Here’s an example demonstrating how unused files from a rolled-back transaction are handled:
-- Create a new Iceberg table
CREATE TABLE rollback_data(id INT) USING iceberg;
BEGIN;
-- Increase log verbosity to see detailed file operations
SET LOCAL client_min_messages TO DEBUG4;
-- Insert data, generating the "data_0.parquet" file in S3
INSERT INTO rollback_data SELECT id FROM generate_series(0,100) id;
....
DEBUG: adding s3://testbucketcdw/../data_0.parquet with 101 rows
....
-- Roll back the transaction to discard the changes
ROLLBACK;
-- Trigger the cleanup process to remove the unused file
VACUUM (verbose) rollback_data;
...
INFO: deleting unused file s3://testbucketcdw/../data_0.parquet
...
This example shows how Iceberg tables handle transaction rollbacks cleanly and efficiently. Crunchy Data Warehouse removes any files created during rolled-back transactions during autovacuum, ensuring storage is not wasted on unused files.
Closing Thoughts
Orphan files are a natural consequence of how Iceberg manages immutable data files. Without proper cleanup, they can lead to wasted storage and unnecessary costs. In Postgres, autovacuum handles similar maintenance tasks seamlessly, and in Crunchy Data Warehouse, we bring that same convenience to Iceberg tables.

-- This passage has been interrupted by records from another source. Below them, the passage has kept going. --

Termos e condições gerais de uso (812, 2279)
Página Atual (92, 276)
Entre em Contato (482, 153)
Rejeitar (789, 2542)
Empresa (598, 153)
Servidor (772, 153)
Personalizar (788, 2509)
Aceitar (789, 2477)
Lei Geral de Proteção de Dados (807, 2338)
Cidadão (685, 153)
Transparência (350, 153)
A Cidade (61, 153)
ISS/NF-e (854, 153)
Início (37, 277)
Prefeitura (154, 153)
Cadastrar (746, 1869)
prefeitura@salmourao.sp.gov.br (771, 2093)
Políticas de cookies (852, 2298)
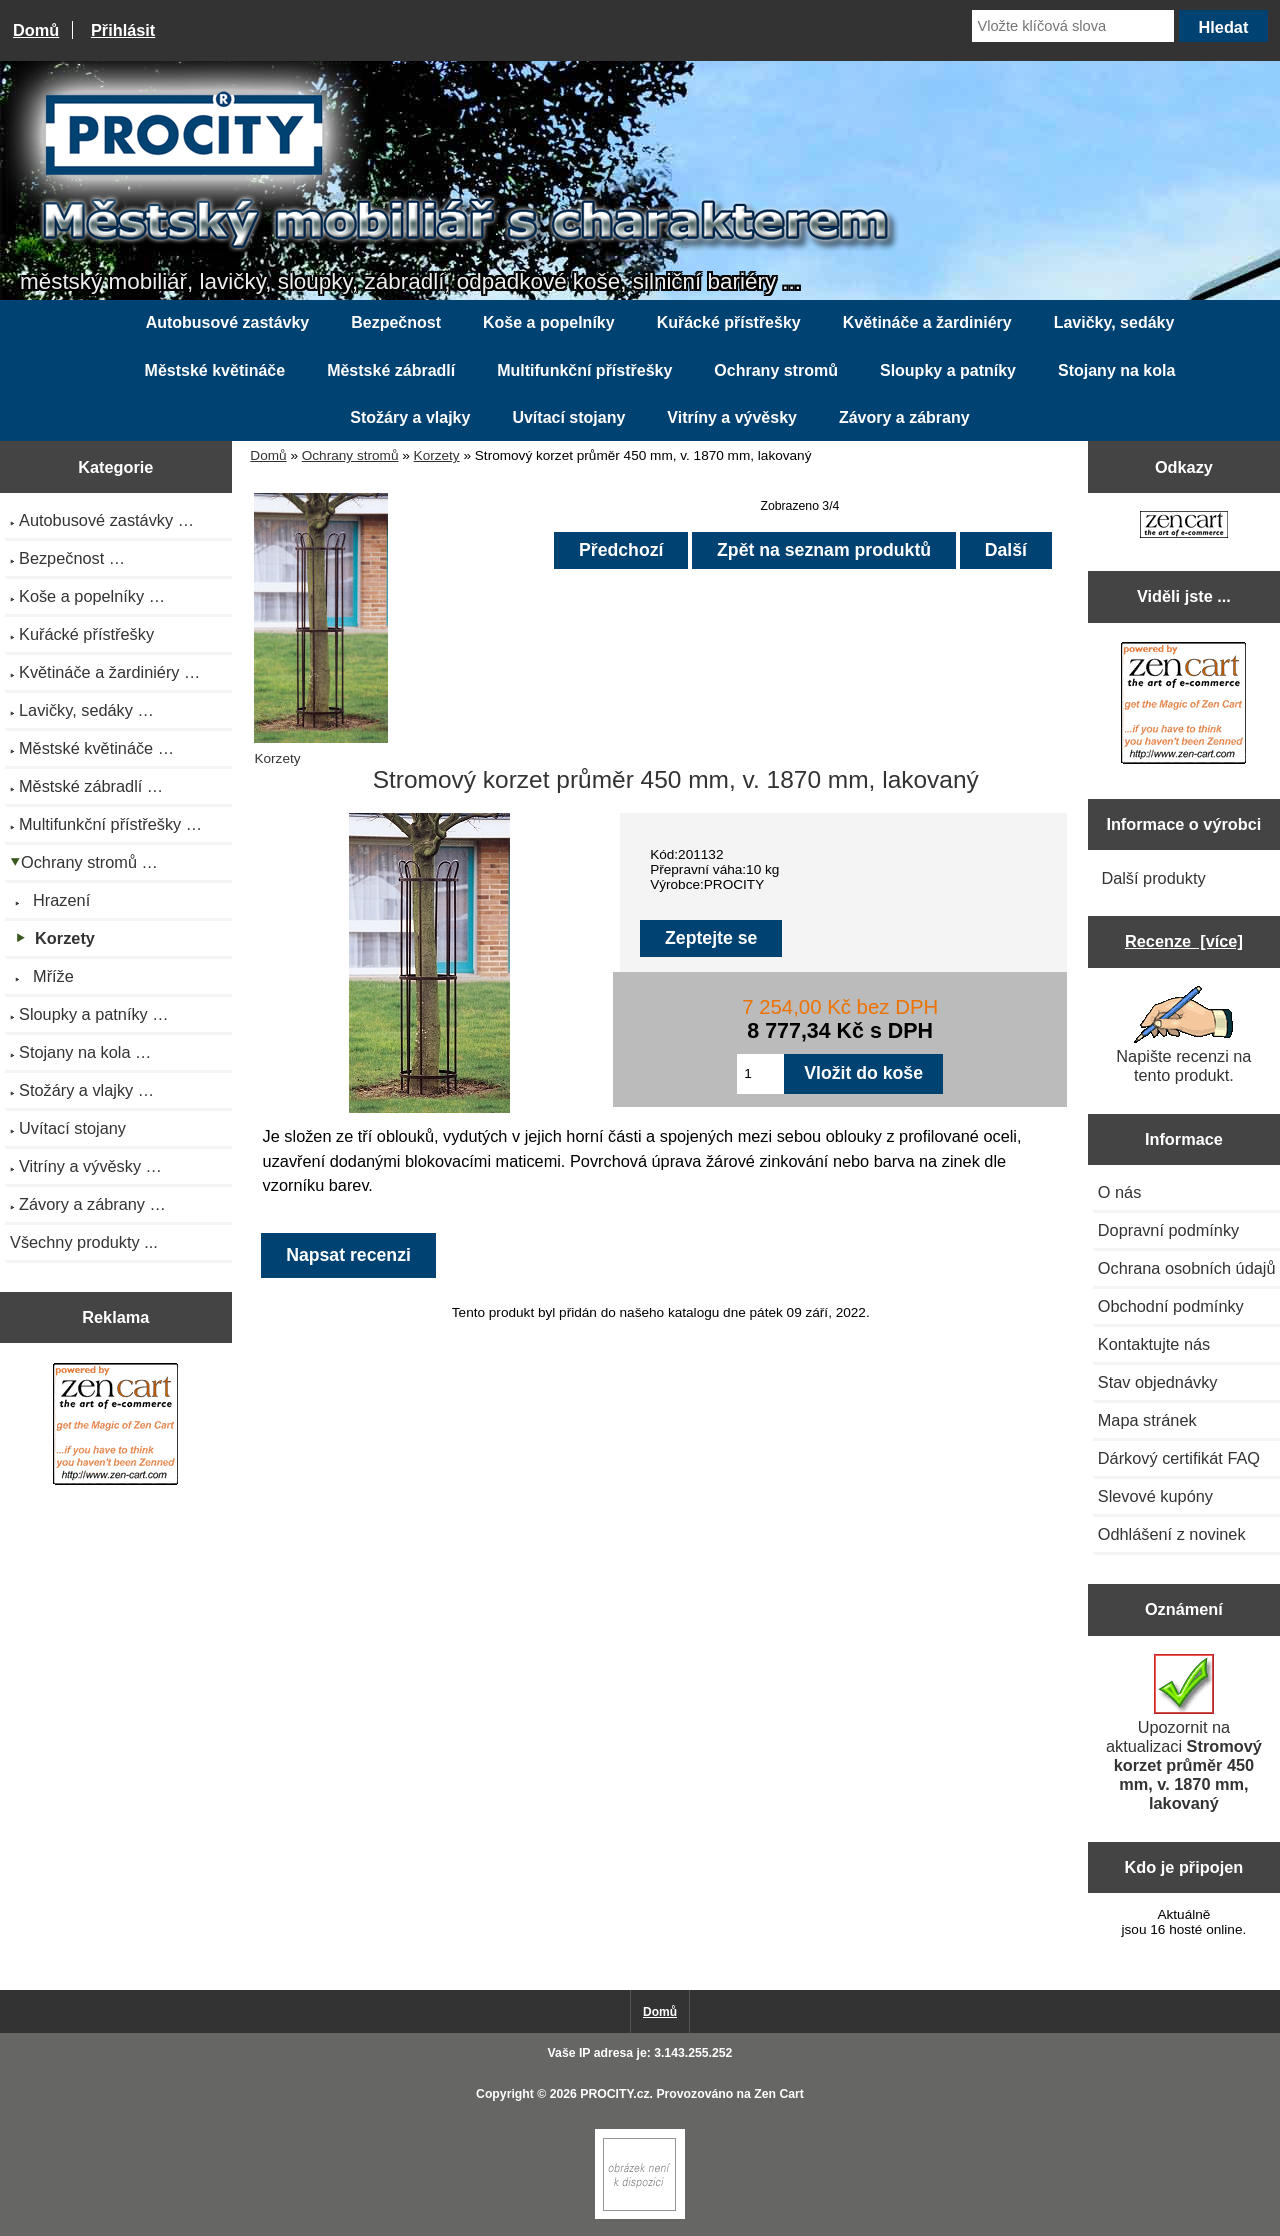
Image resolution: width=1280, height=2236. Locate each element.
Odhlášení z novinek (1172, 1534)
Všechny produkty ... (84, 1242)
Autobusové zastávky (228, 322)
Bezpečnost (396, 322)
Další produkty (1153, 878)
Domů (36, 30)
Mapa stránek (1147, 1420)
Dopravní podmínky (1168, 1230)
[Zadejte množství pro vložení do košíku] (760, 1074)
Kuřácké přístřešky (729, 322)
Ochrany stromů (350, 455)
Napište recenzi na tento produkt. (1183, 1035)
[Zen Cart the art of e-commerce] (115, 1426)
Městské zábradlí (391, 370)
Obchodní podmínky (1171, 1306)
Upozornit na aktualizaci (1184, 1733)
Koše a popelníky (549, 322)
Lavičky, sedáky (1114, 322)
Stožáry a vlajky (410, 417)
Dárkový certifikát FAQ (1179, 1458)
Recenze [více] (1184, 941)
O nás (1120, 1192)
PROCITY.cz (614, 2094)
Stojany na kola (1116, 370)
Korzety (437, 455)
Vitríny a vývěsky (732, 417)
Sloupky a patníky (948, 370)
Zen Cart (779, 2094)
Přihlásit (123, 30)
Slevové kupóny (1155, 1496)
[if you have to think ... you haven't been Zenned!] (640, 2214)
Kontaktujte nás (1154, 1344)
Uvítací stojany (568, 417)
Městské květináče (215, 370)
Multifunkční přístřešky (584, 370)
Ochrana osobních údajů (1187, 1268)
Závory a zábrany (904, 417)
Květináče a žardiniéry (927, 322)
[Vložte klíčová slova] (1073, 26)
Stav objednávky (1158, 1382)
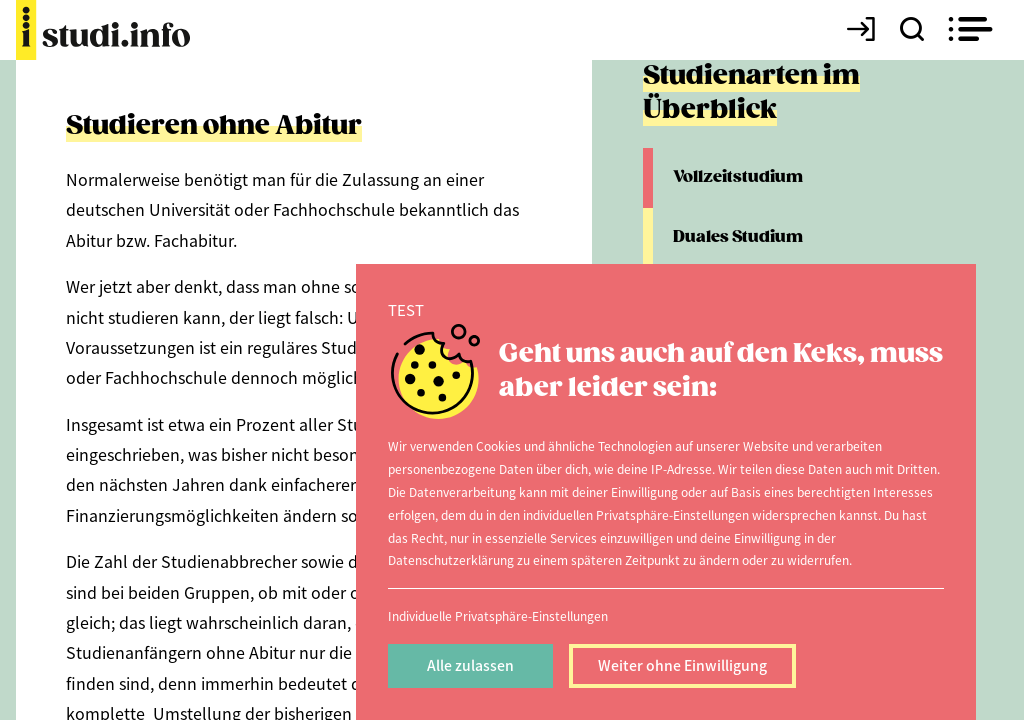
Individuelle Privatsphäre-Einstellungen (498, 615)
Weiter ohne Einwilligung (682, 665)
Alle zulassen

By automatically identifying and removing unreferenced files, Crunchy Data Warehouse ensures your Iceberg tables stay efficient, just like a well-maintained Postgres database. No manual cleanup, no wasted storage—just a streamlined experience for large-scale analytics.
Whether you're coming from a Postgres background or an Iceberg-first world - Crunchy Data Warehouse combines the best of both with the power of Iceberg’s scalable architecture with the ease of Postgres-style maintenance.